Does that mean that in the future the PropertyInfo objects will be exposed to consumers of the business object? Is there already an api for listing out the property info objects for a BO that I'm not aware of? Or do we need to use reflection to get the property info objects associated to a property name?

To be honest, I'm not so sure I understand this shift in direction. I really liked the property info concept when it was introduced because it has a lot of really good benefits. But I also find that it has limitations as well and originally they were not a problem because they weren't imposed, we could use the best of both worlds.

Every data binding stack out there relies on the property name string so in a way it would make sense to stick to that even though it's imperfect. I realize it's probably way too late to start a discussion on this matter, but I'm just trying to "get it". I'm not sold on the 100% managed properties.

 

Cheers!

RockfordLhotka replied on Wednesday, November 30, 2011

I should probably be a bit more clear.

My plan is that all properties are described by PropertyInfo fields. Those fields should be public (now and in the future).
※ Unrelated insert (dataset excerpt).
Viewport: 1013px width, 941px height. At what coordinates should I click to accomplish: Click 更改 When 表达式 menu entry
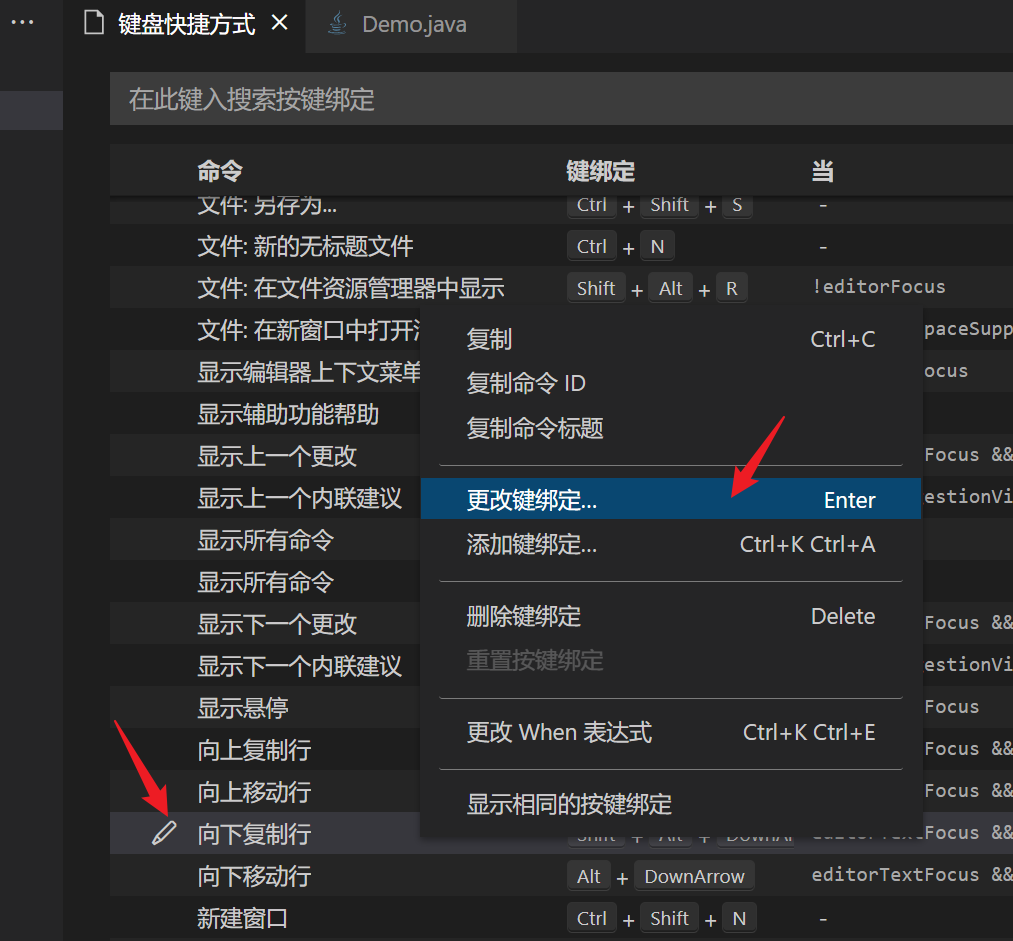coord(558,732)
The old string-based API used to manually implemented property get/set code from CSLA 1.x and 2.x is what will entirely go away.

The string-based overloads of some methods required by the UI (necessary so the UI can retrieve rule information) will remain, but with the current implementation - so they'll translate the string name into the appropriate PropertyInfo object and then delegate to the real implementation. That's what happens now, and that isn't slated to change.

To put it another way, any remaining string-based methods will delegate to the real methods that are PropertyInfo based. We started this in 4.0, and I plan to continue down this road.

In 4.5 the existing metastate properties (like IsDirty) will become managed properties with PropertyInfo fields and standard event handling, etc. In other words, they'll become bindable properties. This may make Windows Forms binding perform worse, because I'm not entirely sure we can avoid some duplicate PropertyChanged events from being raised as part of normal processing, and that'll result in more rebinding. But it will make XAML binding much simpler in some cases.